Free Papers 6: Lumbar Spine 2
Surgical Management with Full-Scale 3D Model for Developmental High-Grade Spondylolisthsis
Nobuhisa SATOH, et al.
Objective: This is a case report of developmental high-grade spondylolisthesis, in which 3D a full-scale model was useful for preoperative planning and intraoperative maneuver.
Case: A 12-year-old girl was referred to our institute because of her postural abnormality induced by high-grade spondylolisthesis of the L5 vertebral body. Surgical intervention was performed because of bladder dysfunction which gradually developed at the age of 11. X-ray showed high-grade spondylolisthesis(Meyerding grade 4). A huge bony formation developed at the posterior wall of L5 vertebral body, which encroached widely in the spinal canal on CT scan.
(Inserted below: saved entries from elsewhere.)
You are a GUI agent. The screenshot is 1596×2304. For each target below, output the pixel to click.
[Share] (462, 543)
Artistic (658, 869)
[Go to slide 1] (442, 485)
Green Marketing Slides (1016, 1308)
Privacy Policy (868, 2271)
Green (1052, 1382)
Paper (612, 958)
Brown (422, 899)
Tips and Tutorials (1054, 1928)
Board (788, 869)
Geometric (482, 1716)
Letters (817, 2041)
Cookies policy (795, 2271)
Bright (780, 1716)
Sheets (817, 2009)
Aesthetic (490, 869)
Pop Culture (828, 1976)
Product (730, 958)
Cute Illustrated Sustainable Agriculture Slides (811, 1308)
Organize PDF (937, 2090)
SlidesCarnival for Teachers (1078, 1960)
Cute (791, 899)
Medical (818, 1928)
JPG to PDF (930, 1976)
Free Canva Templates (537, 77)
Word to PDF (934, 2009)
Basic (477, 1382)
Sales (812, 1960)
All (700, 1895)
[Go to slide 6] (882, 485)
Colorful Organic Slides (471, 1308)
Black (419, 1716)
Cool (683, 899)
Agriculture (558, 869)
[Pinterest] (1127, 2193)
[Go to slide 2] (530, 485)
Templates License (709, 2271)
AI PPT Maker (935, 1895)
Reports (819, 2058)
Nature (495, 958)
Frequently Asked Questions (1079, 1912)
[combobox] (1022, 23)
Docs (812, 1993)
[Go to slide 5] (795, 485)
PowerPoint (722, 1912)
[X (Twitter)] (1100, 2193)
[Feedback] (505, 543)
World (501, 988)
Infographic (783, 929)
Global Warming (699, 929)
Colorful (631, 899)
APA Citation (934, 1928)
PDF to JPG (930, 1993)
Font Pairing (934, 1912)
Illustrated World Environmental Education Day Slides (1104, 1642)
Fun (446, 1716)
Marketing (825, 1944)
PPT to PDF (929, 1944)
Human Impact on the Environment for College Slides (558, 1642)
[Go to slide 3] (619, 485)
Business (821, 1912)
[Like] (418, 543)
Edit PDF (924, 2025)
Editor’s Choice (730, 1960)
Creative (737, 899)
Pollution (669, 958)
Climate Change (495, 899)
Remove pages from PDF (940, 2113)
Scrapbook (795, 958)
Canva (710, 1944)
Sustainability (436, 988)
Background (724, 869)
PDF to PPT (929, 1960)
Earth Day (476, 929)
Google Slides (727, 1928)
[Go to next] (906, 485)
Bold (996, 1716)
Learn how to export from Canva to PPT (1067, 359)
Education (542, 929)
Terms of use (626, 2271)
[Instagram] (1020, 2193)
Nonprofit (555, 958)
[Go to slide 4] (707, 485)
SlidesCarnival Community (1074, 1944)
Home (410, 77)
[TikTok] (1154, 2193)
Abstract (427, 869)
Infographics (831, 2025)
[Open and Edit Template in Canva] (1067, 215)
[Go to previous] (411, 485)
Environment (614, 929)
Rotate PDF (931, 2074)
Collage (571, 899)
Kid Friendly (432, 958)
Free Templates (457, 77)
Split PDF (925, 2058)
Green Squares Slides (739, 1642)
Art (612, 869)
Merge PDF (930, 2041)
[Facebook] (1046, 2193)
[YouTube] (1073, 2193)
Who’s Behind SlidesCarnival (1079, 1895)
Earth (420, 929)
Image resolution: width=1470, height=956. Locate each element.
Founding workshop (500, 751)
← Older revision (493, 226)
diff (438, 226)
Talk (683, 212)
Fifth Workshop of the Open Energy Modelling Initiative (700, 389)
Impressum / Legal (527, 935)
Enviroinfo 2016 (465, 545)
To achieve decompression and reduction more safely, we produced a full-scale 3D model from CT (DICOM format) by a rapid prototyping technique. This model was useful to illustrate the contour of the bony spur or to decide the amount of bone that should be resected. PLIF was performed and olisthesis was corrected with the SOCON spinal system.
Result: Bony union was completed at five months after operation. Immediately after operation, her postural abnormality improved.
Conclusion: The 3D full-scale model was useful for preoperative planning and intraoperative maneuver.
Posterior Instrumentation Surgery Using Pedicle Screw System (PS) and S-Plate for Thoraco-Lumbar Spine Burst Fracture
Keiji HAYAKAWA, et al.
Posterior surgery using the pedicle screw system with one above one below fusion is sometimes insufficient for thoraco-lumbar burst fracture. We tried to add an S-plate to conventional pedicle screw instrumentation to reinforce the initial fixation. Four patients with two T12, one L2 and one L3 burst fractures received this surgery. The fracture type was Denis A in 1 vertebra, and B in 3. McCormack score was 8 in one vertebra, 7 in 2, and 4 in 1. Mean operation time and blood loss were 178 min and 554 ml. Preoperative kyphosis angle was changed from 19.5°to 12.5°post-operatively and to 13.1°at follow-up.
Loss of correction by 3.1°occurred in the McCormack grade 8 case, but there was less than 1°loss in the other three. No patients complained of LBP. Pedicle screw fixation with S-plate is effective for a burst fracture.